**EXTRACTED TEXT:**
Monday, October 1st, 2012

You have already read plenty about how energy costs are rising. You know plenty well that heating your Washington DC home is a substantial expense, and that the cost of running a boiler is constantly on the rise.

But as technology has gotten better, so have boilers become more efficient at providing heat. It stands to reason that a more efficient boiler is one that costs less to run…but what does “efficient” really mean in the context of boilers? What makes a boiler “high efficiency”?

 What Is a High Efficiency Boiler?

All boilers are rated according to a standardized system of rating efficiency, called the Annual Fuel Utilization Efficiency (AFUE). Essentially, this rating tells you how much heat energy is produced by a boiler compared to how much energy it draws. The higher a boiler’s AFUE rating, the more efficient it is.

For a boiler to be called high efficiency, it must carry an AFUE of at least 90%. For basis of comparison, older systems carry an AFUE of about 70%, while mid-efficiency systems run at about 82%.

**ACTIONS TO TAKE:**
(a) Can you retype the part of the boiler article that opens with the words containing "What Is a High" and closes with "at about 82%."?
(b) According to the boiler article, what minimum AFUE rating must a boiler carry to be called high efficiency?
The material after this point comes from a separate source and is unrelated to the boiler article.

**DATA SHOWN:**

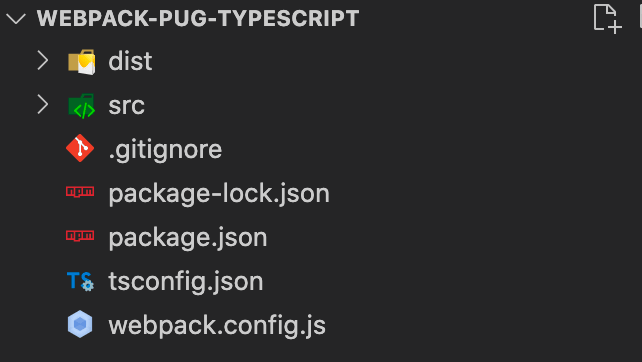Screen dimensions: 642x362
Task: Click the npm icon beside package-lock.json
Action: (80, 192)
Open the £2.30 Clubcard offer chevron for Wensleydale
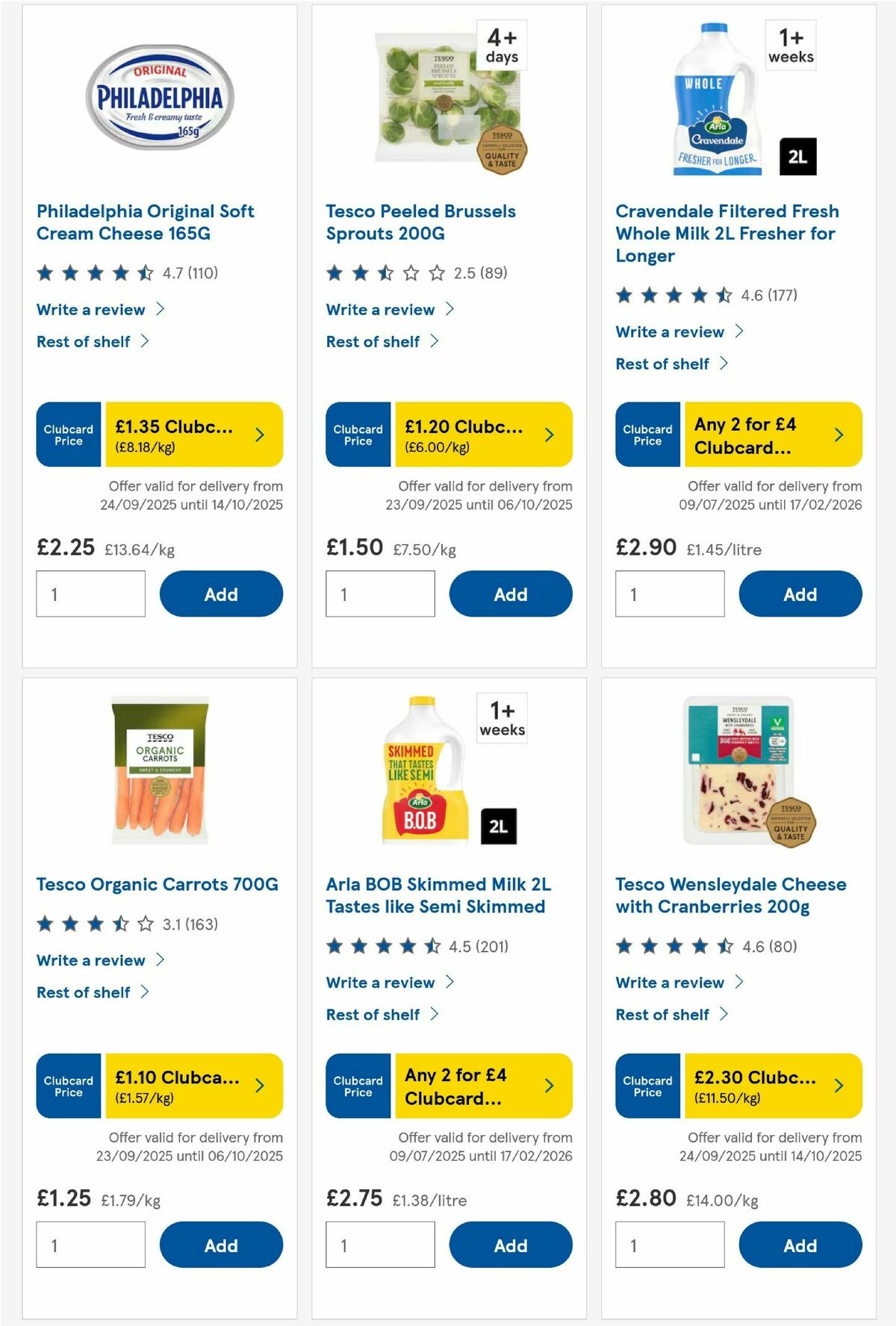Viewport: 896px width, 1326px height. click(x=837, y=1086)
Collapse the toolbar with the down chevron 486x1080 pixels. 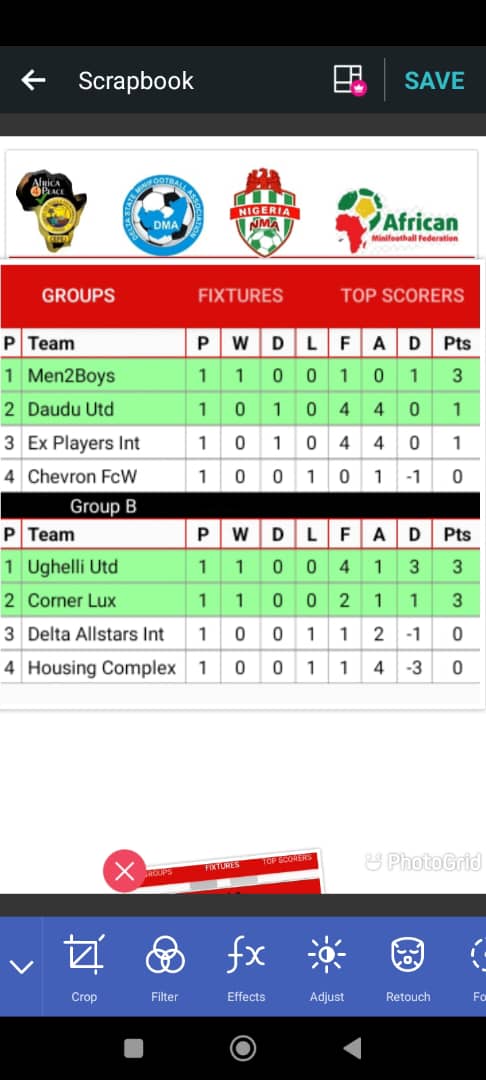point(21,966)
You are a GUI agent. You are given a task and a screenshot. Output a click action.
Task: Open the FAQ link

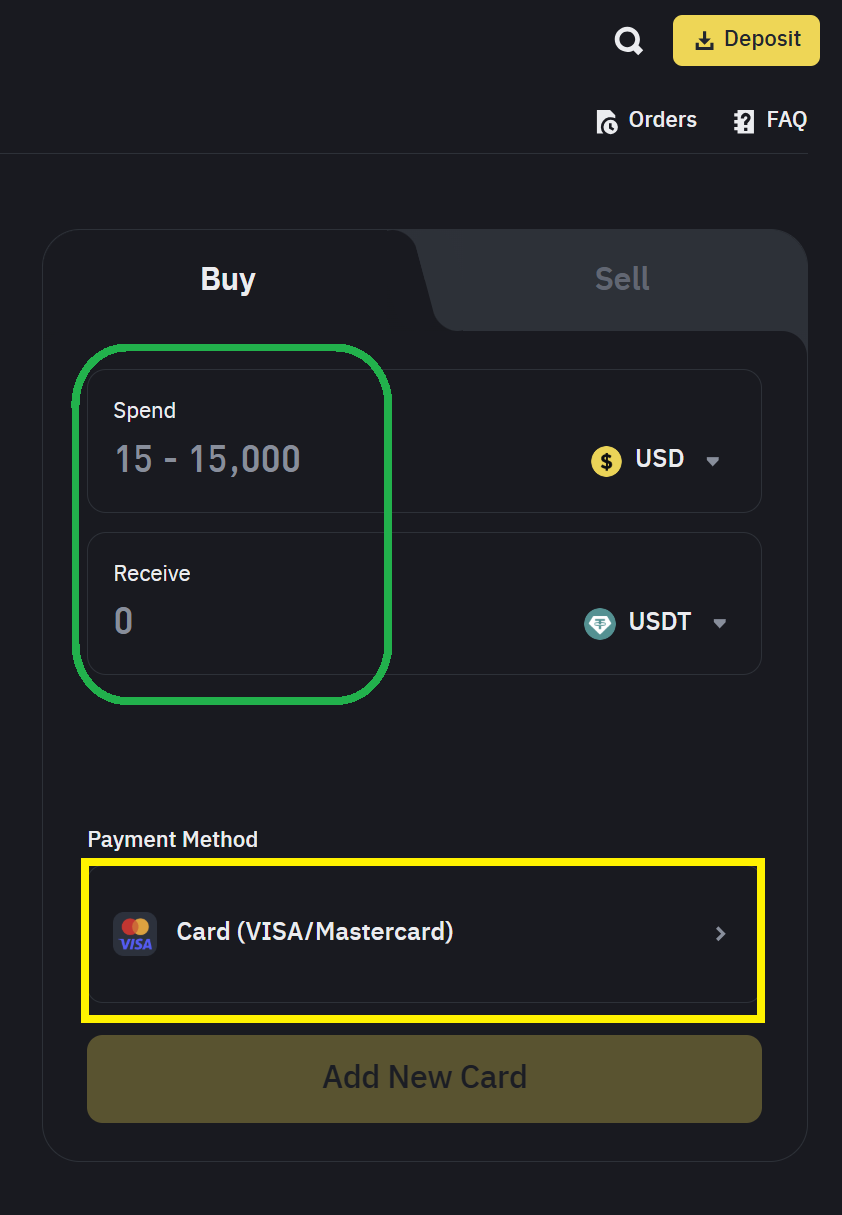786,120

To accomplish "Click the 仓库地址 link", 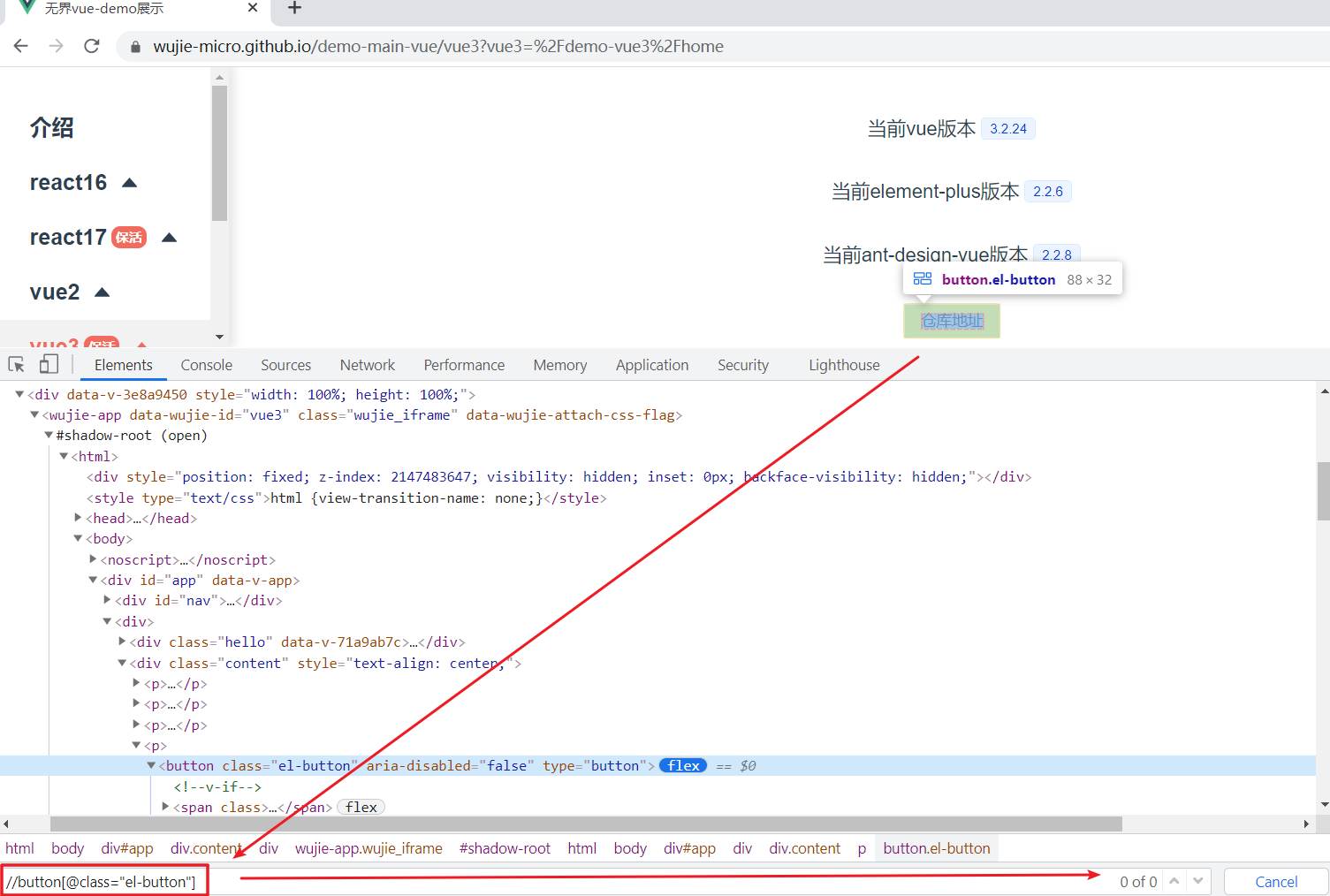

**ANSWERS TO THIS EXERCISE:**
(a)
What Is a High Efficiency Boiler?

All boilers are rated according to a standardized system of rating efficiency, called the Annual Fuel Utilization Efficiency (AFUE). Essentially, this rating tells you how much heat energy is produced by a boiler compared to how much energy it draws. The higher a boiler’s AFUE rating, the more efficient it is.

For a boiler to be called high efficiency, it must carry an AFUE of at least 90%. For basis of comparison, older systems carry an AFUE of about 70%, while mid-efficiency systems run at about 82%.

(b) At least 90%.